Tahta, Harta Dan Wanita: Dalam Pandangan Seorang Amiruddin Tamoereka (At) Dari Perspektif Iman, Ilmu, Dan Amal
Penulis
Dr. Syarif Makmur, Bsc., S.IP., M.Si.
Sinopsis
Dalam lembaran sejarah kepemimpinan di tanah Banggai, nama Amiruddin Tamoereka (AT) bukan sekadar tercatat sebagai Bupati yang terpilih dua kali berturut-turut-Pilkada 2020 dan Pilkada 2024-tetapi juga terpatri sebagai sosok pemimpin yang menapaki medan kehidupan dengan badai ujian yang tak biasa. Di saat banyak pemimpin tunduk oleh godaan tahta, harta, dan wanita, AT justru menjadikan tiga hal itu sebagai cermin ujian keimanan, keilmuan, dan pengamalan hidup.
Lelaki yang dikenal sederhana namun berani ini harus menelan isu panas dan cibiran publik tentang status poligami yang terang-terangan diakui: tiga istri, tanpa sembunyi, tanpa manipulasi. Namun ia memilih jalan jujur daripada berpura-pura, karena menurutnya, lebih baik terang dalam akhlak daripada gelap dalam kemunafikan. Di tengah para elite yang hidup dalam bayang-bayang skandal dan relasi gelap, AT menampilkan sikap ksatria-menghadapi badai dengan dada terbuka dan kepala tegak.

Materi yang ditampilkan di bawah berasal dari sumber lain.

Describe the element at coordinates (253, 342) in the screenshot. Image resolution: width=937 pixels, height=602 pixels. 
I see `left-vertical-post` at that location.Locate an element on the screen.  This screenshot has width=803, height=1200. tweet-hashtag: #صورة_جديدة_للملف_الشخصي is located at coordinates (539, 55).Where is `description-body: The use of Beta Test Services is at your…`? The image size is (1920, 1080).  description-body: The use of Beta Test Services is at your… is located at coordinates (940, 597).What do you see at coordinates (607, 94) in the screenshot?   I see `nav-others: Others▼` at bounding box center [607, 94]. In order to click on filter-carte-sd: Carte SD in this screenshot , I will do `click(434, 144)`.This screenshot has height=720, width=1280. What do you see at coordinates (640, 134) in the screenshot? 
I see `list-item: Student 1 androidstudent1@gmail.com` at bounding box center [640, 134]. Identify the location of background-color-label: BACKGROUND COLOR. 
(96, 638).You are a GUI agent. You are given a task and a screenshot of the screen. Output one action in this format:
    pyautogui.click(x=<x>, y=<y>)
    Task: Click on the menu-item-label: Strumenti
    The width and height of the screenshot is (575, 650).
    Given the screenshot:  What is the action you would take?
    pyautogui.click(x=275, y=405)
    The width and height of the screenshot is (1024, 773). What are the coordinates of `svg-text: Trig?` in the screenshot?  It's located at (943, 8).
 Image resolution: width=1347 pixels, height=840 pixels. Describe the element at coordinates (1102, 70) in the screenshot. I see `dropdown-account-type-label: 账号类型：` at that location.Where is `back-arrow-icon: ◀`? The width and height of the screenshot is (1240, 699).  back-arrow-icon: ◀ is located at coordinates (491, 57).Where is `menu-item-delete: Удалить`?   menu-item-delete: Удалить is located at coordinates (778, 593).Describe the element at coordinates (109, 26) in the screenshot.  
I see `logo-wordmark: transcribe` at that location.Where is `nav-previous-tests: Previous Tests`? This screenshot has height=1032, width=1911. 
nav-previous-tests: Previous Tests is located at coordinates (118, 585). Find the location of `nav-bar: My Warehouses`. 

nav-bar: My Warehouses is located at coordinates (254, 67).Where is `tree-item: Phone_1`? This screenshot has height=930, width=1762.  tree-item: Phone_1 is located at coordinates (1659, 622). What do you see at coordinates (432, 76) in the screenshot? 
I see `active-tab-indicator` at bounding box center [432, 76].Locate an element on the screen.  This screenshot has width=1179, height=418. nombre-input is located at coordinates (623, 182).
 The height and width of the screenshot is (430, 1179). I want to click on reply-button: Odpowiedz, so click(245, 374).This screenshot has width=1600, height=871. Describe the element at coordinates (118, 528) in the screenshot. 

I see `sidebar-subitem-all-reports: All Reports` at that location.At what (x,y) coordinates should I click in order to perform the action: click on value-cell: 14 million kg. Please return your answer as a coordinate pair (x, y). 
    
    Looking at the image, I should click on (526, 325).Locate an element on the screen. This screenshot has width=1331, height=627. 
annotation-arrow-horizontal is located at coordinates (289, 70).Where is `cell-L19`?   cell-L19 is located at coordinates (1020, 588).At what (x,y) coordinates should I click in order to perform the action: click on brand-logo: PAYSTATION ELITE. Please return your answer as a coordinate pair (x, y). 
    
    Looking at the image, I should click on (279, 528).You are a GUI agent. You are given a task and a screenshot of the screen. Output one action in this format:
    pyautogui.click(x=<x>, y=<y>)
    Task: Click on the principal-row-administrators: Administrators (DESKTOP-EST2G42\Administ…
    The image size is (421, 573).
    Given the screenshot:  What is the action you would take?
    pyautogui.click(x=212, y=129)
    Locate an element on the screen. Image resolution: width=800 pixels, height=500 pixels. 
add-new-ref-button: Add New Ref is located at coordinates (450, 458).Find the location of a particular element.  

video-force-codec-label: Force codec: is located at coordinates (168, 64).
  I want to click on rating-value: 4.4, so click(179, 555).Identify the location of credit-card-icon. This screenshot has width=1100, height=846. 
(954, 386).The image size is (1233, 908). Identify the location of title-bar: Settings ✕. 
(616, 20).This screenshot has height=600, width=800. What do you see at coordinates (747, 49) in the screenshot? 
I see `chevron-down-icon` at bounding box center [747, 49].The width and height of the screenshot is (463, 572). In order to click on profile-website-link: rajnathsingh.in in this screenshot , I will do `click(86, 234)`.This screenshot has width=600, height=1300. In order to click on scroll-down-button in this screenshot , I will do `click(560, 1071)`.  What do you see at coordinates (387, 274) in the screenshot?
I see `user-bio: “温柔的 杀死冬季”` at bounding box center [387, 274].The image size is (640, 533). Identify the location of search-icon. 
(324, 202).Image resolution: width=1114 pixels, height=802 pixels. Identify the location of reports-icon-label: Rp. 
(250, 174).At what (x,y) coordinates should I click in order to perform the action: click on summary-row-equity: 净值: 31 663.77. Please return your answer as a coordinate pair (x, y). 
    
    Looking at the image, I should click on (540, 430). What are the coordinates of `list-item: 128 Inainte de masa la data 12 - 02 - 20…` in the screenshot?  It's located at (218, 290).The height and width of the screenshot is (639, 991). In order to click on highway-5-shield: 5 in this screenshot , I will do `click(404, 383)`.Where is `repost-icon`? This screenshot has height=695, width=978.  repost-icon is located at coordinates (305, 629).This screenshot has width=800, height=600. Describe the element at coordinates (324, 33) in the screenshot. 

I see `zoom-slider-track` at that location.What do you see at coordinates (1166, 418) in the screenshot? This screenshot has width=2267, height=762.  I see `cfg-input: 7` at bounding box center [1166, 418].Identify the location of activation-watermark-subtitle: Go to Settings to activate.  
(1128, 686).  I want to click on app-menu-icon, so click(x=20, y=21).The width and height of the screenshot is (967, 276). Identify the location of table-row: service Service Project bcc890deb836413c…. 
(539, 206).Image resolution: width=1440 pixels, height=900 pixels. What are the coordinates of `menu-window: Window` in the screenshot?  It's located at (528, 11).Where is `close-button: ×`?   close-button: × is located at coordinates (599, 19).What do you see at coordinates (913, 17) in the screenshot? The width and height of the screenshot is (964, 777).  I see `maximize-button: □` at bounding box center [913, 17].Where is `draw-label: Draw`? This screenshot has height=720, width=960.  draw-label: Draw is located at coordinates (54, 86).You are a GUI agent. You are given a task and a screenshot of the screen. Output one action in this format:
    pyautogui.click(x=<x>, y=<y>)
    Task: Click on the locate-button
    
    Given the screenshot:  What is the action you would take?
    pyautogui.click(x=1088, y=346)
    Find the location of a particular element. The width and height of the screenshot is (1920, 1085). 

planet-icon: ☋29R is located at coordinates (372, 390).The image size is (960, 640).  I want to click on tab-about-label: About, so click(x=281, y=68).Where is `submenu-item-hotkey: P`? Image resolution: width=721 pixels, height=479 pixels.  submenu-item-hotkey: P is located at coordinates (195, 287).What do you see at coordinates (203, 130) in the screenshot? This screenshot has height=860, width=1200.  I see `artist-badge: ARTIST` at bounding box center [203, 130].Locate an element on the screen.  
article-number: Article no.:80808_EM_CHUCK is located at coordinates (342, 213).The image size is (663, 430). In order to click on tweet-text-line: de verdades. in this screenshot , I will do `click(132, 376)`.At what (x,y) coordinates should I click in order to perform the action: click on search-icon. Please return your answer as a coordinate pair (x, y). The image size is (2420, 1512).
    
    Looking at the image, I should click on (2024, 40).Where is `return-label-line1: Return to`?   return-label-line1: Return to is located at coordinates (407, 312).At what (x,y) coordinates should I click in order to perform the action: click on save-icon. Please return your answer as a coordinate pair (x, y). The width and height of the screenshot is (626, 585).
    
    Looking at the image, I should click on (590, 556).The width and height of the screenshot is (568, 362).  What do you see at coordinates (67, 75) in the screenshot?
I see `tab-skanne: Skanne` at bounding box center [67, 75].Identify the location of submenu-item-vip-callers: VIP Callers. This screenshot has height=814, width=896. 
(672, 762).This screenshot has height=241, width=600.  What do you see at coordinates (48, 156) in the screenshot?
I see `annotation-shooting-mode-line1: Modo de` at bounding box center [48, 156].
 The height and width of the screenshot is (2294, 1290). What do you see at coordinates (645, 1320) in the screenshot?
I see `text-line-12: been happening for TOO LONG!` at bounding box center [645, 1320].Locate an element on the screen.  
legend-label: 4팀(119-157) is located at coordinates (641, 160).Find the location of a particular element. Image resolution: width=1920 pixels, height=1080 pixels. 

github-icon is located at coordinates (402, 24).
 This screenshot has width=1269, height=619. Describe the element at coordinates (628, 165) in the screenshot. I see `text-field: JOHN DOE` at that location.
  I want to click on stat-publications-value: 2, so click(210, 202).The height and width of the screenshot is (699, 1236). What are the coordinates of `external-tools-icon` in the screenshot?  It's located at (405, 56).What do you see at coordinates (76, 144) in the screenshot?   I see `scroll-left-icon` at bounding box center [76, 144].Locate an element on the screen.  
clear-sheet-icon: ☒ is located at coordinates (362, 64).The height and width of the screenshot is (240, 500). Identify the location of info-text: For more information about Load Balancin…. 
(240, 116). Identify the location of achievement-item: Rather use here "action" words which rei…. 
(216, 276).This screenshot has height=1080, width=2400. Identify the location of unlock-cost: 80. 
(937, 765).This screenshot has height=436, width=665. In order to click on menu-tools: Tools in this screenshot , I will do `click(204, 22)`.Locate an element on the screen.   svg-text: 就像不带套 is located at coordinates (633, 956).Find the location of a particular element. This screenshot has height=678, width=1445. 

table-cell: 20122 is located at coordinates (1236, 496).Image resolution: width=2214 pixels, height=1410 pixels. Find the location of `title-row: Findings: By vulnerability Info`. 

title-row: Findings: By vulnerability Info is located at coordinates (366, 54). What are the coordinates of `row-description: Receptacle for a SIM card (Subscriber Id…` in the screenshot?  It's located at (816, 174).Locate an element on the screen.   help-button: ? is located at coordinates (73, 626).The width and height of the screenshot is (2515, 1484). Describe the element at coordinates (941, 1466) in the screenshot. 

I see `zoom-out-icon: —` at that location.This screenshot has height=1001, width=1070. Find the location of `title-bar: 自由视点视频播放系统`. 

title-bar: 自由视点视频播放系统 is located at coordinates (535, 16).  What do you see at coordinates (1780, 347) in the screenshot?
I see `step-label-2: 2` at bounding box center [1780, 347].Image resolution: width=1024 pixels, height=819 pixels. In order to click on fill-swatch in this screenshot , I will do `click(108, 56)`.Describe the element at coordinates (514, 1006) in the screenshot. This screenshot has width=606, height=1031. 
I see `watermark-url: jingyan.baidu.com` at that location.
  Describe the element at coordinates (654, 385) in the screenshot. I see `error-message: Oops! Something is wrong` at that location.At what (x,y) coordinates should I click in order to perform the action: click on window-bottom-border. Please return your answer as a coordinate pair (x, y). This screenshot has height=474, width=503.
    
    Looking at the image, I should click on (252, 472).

Buku ini bukan sekadar biografi politik, la adalah refleksi jiwa seorang pemimpin yang diuji oleh gemerlap dunia namun memilih berjalan dengan iman, memimpin dengan ilmu, dan bertindak dengan amal. Melalui kisah-kisah nyata perjuangan politiknya, ujian rumah tangganya, hingga fitnah dan badai yang mencoba menumbangkannya, kita diajak untuk merenung: apa makna sebenarnya dari tahta, harta, dan wanita dalam hidup seorang pemimpin?
AT bukanlah malaikat, tapi ia juga bukan sekadar pejabat biasa. la adalah cermin dari sosok manusia yang bertarung, jatuh, bangkit, dan terus melangkah-bukan demi nama, tapi demi amanah. Inilah kisah tentang keberanian untuk jujur, kekuatan untuk setia, dan iman untuk tetap lurus di jalan yang bengkok.